The first eleven cuts were released between 1969 and 1972, all but one of which appear on just three albums. The first fourteen tracks only go up to 1979. That means the last two songs represent his far from negligible work of the past 25 years.

I bet if his label Warner Bros. took a poll (and for all I know they did), these 16 songs would all be in the top 20 or 25 of fan favorites, but an artist such as Young deserves better.

Lisa Loves Larry

Lisa Kudrow is set to star in an HBO series The Comeback about a sitcom actress trying to get her career going again. Isn't that the same plot Larry David (the character) was pitching a few seasons ago on Curb Your Enthusiasm?

I'm reminded of the Seinfeld episode where they shoot a pilot. The intentionally ridiculous plot is a judge sentences someone to be Jerry's butler. Some time after, I recall some show--was it King Of Queens?--used the same plot. Whether it was a salute or lack of imagination I don't know.

Wednesday, December 15, 2004

Portnoy's Mom's Complaint

In Portnoy's Complaint, the mother says "my problem is I'm too nice," which author Philip Roth notes is a claim even a child can see through. (I don't have a copy of the book around, so I'm counting on years-old memory.) But this doesn't stop losing political parties from saying the same thing.

Look at the latest by Michael Moore, where he agrees with the bizarre essay by Mel Giles that compares Democrats to abused wives. They have to learn to stop blaming themselves when they get hit. The Republicans are cruel and the Democrats keep making the mistake of being too nice about it.

Or look at Tom Tomorrow. A recent cartoon shows Democrats who want to have a fair debate being crushed by crazed Republicans. The problem, boiled down, even taking satirical exaggeration into account? Democrats are just too darned nice.

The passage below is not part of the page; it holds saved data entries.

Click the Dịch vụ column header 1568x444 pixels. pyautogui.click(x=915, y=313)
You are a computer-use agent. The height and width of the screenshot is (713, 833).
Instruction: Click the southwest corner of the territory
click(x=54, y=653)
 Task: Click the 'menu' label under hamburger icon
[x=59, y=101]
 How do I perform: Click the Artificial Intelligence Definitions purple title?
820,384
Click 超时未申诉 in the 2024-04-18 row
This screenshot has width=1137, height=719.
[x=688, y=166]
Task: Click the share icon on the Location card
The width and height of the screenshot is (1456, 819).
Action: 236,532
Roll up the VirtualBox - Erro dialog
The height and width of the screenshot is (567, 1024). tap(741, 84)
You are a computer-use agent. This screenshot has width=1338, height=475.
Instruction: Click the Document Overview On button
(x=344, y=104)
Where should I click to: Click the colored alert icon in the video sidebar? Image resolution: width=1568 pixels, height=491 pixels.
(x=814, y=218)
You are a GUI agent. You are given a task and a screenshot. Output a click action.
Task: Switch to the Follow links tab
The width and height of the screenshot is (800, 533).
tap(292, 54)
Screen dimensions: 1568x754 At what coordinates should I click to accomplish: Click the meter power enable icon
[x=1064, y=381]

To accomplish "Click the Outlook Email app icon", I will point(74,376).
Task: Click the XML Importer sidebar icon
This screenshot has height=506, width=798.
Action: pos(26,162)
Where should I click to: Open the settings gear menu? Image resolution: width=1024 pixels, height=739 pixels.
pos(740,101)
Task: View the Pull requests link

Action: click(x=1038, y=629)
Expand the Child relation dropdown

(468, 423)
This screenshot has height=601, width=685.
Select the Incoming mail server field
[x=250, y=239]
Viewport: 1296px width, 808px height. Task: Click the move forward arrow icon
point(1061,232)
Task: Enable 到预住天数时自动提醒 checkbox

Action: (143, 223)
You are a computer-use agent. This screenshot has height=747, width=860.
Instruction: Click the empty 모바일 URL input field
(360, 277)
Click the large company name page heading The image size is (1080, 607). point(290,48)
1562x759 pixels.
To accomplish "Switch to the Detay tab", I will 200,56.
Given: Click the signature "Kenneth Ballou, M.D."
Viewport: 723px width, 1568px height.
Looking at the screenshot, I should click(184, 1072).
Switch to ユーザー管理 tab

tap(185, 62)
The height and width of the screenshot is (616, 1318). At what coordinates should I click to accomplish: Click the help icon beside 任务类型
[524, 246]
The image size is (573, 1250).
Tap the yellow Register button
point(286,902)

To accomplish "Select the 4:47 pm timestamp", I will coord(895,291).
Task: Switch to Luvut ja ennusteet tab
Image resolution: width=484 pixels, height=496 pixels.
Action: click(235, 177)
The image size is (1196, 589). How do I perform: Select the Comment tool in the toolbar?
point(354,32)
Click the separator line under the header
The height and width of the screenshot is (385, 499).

Can anyone be so removed from reality that they believe this? Can they have missed all the vicious insults and nasty tactics their side employed in the recent election? Philip Roth should do his fellow Democrats a favor and remind them that a child can see through this claim no matter who it comes from.

I'm not saying Republicans are any better. They're just not in recrimination mode right now. I guarantee if they lost big they'd be complaining that they believe in fair play while their opponents stop at nothing.

(I'll have more on fooling yourself in the near future. Or I may be fooling myself.)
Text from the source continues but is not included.